Abstract

Nanoscale coherent light sources offer potentially ultrafast modulation speeds, which could be utilized for novel sensors and optical switches. Plasmonic periodic structures combined with organic gain materials have emerged as promising candidates for such nanolasers. Their plasmonic component provides high intensity and ultrafast nanoscale-confined electric fields, while organic gain materials offer fabrication flexibility and a low acquisition cost. Despite reports on lasing in plasmonic arrays, lasing dynamics in these structures have not been experimentally studied yet. Here we demonstrate, for the first time, an organic dye nanoparticle-array laser with more than a 100 GHz modulation bandwidth. We show that the lasing modulation speed can be tuned by the array parameters.
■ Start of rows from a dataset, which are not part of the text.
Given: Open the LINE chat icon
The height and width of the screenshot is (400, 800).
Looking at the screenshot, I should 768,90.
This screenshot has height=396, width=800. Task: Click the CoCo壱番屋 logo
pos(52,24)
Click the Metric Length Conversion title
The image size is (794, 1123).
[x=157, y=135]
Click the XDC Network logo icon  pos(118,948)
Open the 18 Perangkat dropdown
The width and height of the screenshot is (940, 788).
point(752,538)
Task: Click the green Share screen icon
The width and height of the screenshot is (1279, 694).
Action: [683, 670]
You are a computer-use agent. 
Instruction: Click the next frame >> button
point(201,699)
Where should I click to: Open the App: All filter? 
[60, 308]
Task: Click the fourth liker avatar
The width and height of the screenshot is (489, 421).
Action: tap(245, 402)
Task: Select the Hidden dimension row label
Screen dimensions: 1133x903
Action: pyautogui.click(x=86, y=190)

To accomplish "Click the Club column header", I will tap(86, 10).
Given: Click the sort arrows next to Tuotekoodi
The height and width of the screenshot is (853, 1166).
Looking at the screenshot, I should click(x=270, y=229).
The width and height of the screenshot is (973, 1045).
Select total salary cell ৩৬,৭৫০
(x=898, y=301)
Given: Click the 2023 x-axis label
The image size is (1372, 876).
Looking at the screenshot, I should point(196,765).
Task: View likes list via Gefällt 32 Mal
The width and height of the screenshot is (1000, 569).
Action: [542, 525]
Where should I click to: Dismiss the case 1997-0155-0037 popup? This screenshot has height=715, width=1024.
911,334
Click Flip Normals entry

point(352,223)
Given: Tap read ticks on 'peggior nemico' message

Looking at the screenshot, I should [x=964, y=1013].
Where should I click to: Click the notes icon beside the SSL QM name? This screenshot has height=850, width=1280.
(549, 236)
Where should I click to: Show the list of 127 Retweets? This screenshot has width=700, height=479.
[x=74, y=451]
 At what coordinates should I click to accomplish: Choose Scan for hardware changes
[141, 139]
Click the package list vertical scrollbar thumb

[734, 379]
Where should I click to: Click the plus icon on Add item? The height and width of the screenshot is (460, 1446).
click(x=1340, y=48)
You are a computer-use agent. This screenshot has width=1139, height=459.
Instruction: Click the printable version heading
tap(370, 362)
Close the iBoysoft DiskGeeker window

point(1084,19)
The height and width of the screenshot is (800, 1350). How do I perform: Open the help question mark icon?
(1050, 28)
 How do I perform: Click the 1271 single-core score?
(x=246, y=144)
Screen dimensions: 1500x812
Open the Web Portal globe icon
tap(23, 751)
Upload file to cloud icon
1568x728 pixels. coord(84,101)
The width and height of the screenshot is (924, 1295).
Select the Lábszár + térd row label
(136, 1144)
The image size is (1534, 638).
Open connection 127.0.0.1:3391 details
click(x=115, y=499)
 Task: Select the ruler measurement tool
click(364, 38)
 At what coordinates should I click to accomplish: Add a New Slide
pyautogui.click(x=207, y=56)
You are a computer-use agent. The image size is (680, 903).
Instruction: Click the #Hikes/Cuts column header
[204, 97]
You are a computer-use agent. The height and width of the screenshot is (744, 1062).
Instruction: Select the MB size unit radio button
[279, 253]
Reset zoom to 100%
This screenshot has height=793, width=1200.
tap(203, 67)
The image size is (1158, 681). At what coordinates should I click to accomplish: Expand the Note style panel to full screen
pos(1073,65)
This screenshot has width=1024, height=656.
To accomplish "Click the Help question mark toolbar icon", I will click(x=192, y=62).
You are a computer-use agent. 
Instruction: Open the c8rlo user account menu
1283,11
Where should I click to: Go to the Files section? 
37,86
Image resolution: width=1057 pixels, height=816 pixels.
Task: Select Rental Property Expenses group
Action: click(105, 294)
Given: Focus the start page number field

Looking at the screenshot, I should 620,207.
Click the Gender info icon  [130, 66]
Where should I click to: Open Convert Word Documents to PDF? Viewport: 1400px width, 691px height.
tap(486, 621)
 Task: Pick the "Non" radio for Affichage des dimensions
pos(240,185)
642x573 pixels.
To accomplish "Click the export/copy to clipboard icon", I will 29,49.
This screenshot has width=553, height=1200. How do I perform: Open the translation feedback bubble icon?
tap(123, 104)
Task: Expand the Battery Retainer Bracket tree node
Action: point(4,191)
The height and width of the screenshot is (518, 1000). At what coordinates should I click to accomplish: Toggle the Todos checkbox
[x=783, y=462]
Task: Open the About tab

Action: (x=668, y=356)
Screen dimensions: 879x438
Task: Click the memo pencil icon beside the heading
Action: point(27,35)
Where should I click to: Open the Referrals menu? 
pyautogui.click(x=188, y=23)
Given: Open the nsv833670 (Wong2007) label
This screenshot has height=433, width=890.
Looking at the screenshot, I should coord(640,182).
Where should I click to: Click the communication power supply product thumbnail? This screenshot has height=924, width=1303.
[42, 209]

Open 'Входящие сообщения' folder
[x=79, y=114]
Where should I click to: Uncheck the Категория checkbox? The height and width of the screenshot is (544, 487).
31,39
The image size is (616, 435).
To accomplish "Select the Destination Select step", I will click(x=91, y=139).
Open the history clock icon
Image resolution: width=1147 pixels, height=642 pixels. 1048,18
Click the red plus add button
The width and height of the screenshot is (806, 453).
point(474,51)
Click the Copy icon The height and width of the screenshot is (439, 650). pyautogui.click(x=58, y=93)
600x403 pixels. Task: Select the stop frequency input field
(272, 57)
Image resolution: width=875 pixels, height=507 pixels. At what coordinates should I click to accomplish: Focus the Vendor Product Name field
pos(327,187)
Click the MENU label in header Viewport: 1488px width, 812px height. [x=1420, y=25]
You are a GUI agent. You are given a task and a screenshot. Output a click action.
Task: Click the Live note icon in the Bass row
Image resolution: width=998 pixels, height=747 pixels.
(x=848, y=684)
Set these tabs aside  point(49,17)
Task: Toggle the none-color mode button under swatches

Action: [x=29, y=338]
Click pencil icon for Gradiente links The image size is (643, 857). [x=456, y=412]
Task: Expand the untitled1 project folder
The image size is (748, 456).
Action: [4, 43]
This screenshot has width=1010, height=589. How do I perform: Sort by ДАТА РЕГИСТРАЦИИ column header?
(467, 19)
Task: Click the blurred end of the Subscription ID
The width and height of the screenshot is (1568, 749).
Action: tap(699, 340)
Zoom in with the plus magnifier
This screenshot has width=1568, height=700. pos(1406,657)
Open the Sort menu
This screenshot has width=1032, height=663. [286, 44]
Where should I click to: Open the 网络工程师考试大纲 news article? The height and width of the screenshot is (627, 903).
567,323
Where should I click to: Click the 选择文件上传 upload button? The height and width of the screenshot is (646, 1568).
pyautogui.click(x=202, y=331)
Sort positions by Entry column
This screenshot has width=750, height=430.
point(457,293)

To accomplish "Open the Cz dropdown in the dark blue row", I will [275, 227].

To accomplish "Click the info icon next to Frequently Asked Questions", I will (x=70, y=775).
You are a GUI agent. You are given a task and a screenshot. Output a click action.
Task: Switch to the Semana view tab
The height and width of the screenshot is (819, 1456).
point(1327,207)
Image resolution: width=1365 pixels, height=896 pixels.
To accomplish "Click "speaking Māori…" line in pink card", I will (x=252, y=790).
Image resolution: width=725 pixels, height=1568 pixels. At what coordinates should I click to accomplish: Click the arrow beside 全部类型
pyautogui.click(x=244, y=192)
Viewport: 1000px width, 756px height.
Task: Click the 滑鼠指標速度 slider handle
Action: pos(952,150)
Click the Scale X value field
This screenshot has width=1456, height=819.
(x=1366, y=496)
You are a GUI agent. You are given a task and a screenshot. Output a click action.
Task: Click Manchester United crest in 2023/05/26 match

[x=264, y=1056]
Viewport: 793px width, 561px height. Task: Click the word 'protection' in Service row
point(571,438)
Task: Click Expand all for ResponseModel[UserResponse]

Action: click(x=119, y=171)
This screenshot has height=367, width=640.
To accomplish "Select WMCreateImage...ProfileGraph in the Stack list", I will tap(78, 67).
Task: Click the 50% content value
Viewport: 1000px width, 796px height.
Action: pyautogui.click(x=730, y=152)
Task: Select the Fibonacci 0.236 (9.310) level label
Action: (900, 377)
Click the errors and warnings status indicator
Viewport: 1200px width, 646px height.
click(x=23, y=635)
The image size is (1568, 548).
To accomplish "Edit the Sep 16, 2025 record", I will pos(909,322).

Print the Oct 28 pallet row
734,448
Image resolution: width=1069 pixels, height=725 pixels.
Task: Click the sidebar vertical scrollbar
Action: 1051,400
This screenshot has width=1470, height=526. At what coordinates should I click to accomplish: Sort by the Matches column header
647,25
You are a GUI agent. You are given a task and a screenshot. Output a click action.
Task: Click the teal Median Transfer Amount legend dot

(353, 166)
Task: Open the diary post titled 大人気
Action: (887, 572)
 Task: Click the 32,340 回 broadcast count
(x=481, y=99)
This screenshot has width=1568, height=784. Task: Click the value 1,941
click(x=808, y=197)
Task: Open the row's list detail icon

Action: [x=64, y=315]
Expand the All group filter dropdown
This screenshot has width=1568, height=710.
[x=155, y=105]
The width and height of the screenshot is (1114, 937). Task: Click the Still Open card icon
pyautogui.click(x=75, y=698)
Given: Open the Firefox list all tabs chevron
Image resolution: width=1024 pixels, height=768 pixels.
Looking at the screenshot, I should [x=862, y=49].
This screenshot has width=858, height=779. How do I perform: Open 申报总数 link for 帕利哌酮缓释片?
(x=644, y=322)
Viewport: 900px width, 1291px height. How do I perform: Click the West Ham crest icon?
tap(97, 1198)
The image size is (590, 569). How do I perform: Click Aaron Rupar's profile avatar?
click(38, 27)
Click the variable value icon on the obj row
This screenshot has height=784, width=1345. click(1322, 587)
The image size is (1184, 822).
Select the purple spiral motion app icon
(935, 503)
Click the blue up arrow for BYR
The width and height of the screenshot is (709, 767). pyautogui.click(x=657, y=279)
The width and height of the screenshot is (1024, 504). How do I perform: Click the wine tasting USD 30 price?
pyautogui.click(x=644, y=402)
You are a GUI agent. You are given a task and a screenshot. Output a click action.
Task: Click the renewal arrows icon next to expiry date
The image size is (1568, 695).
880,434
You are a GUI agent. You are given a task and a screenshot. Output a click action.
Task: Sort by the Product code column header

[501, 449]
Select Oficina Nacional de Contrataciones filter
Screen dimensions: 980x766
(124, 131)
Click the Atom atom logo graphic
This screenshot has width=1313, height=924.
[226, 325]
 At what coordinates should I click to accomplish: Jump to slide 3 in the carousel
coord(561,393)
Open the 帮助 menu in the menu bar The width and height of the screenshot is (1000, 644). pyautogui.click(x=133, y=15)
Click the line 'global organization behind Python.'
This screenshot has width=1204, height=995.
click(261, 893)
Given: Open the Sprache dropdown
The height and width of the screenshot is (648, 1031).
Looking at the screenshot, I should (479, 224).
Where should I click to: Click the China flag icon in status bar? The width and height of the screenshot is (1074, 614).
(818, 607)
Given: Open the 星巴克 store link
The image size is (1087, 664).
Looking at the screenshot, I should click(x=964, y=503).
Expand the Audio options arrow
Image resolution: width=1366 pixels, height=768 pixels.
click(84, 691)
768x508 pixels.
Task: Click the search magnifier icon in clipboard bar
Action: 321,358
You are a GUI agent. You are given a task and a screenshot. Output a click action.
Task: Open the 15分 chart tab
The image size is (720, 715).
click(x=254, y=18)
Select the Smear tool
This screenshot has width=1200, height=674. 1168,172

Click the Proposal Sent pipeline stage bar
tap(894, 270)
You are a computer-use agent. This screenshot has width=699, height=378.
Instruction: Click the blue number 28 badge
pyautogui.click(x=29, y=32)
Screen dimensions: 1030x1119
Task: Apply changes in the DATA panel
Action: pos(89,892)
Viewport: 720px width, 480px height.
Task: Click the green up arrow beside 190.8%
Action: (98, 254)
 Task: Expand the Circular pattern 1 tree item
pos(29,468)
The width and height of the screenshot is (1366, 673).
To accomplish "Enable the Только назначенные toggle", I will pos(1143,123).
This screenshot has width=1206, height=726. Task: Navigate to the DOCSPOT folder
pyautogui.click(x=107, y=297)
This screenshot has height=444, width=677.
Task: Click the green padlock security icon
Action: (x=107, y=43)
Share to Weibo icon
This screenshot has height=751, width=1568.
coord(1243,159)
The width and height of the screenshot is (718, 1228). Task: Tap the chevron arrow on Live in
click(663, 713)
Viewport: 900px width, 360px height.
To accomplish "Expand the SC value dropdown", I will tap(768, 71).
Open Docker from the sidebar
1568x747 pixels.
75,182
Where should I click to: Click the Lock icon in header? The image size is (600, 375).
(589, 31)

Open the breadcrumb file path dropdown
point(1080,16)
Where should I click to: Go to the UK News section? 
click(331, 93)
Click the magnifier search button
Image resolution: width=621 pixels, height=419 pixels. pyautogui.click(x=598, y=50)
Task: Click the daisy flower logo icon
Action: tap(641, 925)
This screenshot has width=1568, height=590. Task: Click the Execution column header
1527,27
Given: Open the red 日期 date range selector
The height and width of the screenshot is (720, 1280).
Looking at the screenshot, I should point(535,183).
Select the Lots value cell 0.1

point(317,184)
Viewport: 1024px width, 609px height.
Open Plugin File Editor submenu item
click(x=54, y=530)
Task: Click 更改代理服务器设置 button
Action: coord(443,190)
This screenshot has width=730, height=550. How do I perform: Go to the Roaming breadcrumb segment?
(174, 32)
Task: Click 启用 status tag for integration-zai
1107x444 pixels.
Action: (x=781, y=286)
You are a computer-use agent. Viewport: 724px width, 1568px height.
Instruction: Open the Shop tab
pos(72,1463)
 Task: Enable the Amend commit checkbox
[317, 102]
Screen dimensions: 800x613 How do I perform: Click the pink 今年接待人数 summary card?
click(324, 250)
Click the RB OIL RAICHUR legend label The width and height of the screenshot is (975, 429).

Accelerated dynamics is observed for plasmonic lasing modes at the blue side of the dye emission.

Highlights

  • Nanoscale coherent light sources offer potentially ultrafast modulation speeds, which could be utilized for novel sensors and optical switches

  • Surface lattice resonances (SLRs) are collective optical modes arising from radiative coupling of localized surface plasmon resonances with diffractive orders (DOs) in metal nanoparticle arrays

  • We present the first extensive investigation of ultrafast lasing dynamics in organic nanoparticle-array lasers; it is among the first time-resolved studies realized in all types of nanolasers.[4,22,23]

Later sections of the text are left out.